Wednesday, September 18, 2013

White Models Hired For 80 Percent Of New York Fashion Week’s Looks

New York Fashion Week, which ended on September 12, featured 4,637 “looks,” or outfits displayed on the runway, and white models were hired to show off 80 percent of them, according to Jezebel’s yearly analysis. Fewer than 1,000 looks were given to women of color, and women of some ethnicities, like Middle Eastern women, barely made an appearance.


         Fashion week race chart


At least 14 designers had models of color show three or fewer looks, with some hiring zero. Many also “boosted their numbers only because of a select black or asian model who wore more than one look,” Jezebel author Kate Dries writes. Other designers made a more reputable effort, with at least 13 hiring about 30 percent or more models of color.

The numbers have barely changed over the past four years:

            Fashion week race chart 2

Many of the same models of color also appeared this year as in past years, indicating that the industry isn’t hiring new models who aren’t white but instead relying on the same faces.

The lack of representation for women of color at big shows like Fashion Week makes it difficult for them to break into the industry. Models who aren’t white have to compete against each other for the few available spots, putting downward pressure on their wages since they have little power to bargain. It also makes agencies less willing to take on models of color. One model of color, Marcia Mitchell, describes being told by the owner of an agency, “We’re not doing black girls right now.”

Sara Ziff, president of the Models Alliance, an organization that seeks to organize models to push for industry change, sees this discrimination as a labor issue, as she previously told ThinkProgress. While in most industries hiring and firing based on race, color, or ethnic origin, in modeling workers are hired based physical appearance.

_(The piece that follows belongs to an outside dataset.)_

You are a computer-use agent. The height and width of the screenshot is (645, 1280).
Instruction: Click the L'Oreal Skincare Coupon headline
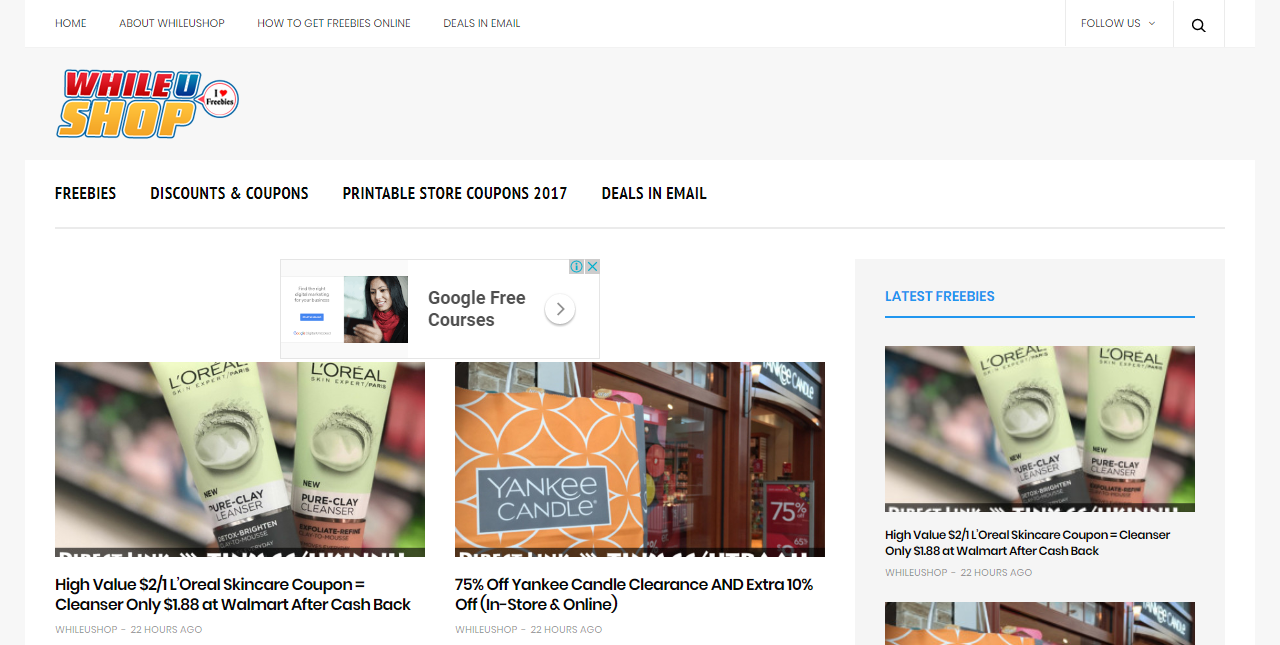[x=232, y=594]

On top of that problem, models aren’t even covered by most labor and anti-discrimination laws because they are considered independent contractors.

While modeling strikes are probably “unrealistic,” Ziff said, given that individual models could face immediate retribution, boycotts could put pressure on the industry to change. Well-known model Iman has raised the possibility of such a strategy to change the industry’s hiring practices.